Douglas
- Species: Scarlet macaw
- Sex: Male
- Hatched: c. 1967 Brazil
- Died: 23 February 2019 (aged 51) Karlsruhe, Germany
- Occupation: Actor
- Notable role: Rosalinda (Pippi in the South Seas)
- Mate: Gojan (2005–2016; her death)

= Douglas (parrot) =

Scarlet macaw, parrot actor

Douglas (c. 1967 – 23 February 2019) was a male scarlet macaw that played the parrot Rosalinda in the 1970 Pippi Longstocking film Pippi in the South Seas.

Douglas was imported from Brazil to Sweden in 1967, three years before starring in the movie. Douglas was capable of singing and of speaking a few dozen words in Swedish.

==Later life==
In 2002, 32 years after Pippi in the South Seas, Douglas garnered much attention in the Swedish press when authorities were considering putting him to death because his owner did not have the proper paperwork. A petition pleading for Douglas's life received over 50,000 signatures, including that of actress Inger Nilsson, who played Pippi in the 1970 movie. Douglas was spared after his first owner in Sweden produced the correct paperwork, showing that Douglas had been legally imported from Brazil in 1967.

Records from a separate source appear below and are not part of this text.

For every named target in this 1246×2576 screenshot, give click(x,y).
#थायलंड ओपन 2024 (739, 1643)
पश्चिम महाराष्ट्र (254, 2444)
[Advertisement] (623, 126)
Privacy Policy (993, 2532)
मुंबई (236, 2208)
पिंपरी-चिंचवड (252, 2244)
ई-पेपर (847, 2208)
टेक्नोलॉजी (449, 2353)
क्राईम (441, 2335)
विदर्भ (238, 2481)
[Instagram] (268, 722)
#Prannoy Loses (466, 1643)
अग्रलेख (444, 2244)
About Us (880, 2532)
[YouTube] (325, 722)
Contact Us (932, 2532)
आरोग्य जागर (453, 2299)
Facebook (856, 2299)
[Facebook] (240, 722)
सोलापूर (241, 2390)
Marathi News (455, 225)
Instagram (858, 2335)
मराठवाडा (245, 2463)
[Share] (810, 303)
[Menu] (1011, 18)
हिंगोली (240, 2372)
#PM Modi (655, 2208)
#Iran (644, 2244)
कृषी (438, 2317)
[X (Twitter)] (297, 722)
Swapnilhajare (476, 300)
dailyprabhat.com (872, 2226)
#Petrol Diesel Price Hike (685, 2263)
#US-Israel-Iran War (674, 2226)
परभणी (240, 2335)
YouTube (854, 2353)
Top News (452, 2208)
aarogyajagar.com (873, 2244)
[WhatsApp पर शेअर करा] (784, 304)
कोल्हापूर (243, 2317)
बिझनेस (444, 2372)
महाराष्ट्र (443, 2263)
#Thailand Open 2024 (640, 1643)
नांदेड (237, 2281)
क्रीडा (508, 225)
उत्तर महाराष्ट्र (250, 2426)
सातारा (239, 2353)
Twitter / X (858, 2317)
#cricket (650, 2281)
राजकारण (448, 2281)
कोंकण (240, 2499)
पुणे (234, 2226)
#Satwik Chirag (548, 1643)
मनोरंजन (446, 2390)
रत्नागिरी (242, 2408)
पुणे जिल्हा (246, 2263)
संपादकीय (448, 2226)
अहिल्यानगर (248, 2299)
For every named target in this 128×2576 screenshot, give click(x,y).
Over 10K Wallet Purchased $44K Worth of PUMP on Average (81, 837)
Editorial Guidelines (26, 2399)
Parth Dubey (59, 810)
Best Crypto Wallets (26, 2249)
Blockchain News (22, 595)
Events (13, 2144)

In 2005, Douglas was moved to a small tropical zoo in Malmö where he lived with a female blue-and-yellow macaw called Gojan. In early 2016, Douglas once more attracted the attention of the Swedish (and later German) media when authorities once again had plans to put Douglas to death, this time because his three-square-meter cage was too small and prohibited Douglas from flying. The authorities requested an aviary of at least 30 square meters, which the zoo could not provide, but zoo director Frank Madsen argued that the 49-year-old Douglas was incapable of flying anyway and that there was no sense in cutting the parrot's remaining years short. With the authorities unwilling to grant an exception, Madsen turned to the press and soon received more than 100 offers for a new home for Douglas and Gojan. The Karlsruhe Zoo in Germany was selected and in April, Madsen himself delivered Douglas and Gojan to Karlsruhe, where they were greeted with a public welcome party.

After Gojan died at the age of 45 in September 2016, the zoo paired Douglas with Rubin, a 22-year-old scarlet macaw that arrived in October. Douglas died of natural causes at the Karlsruhe Zoo on 23 February 2019, aged 51.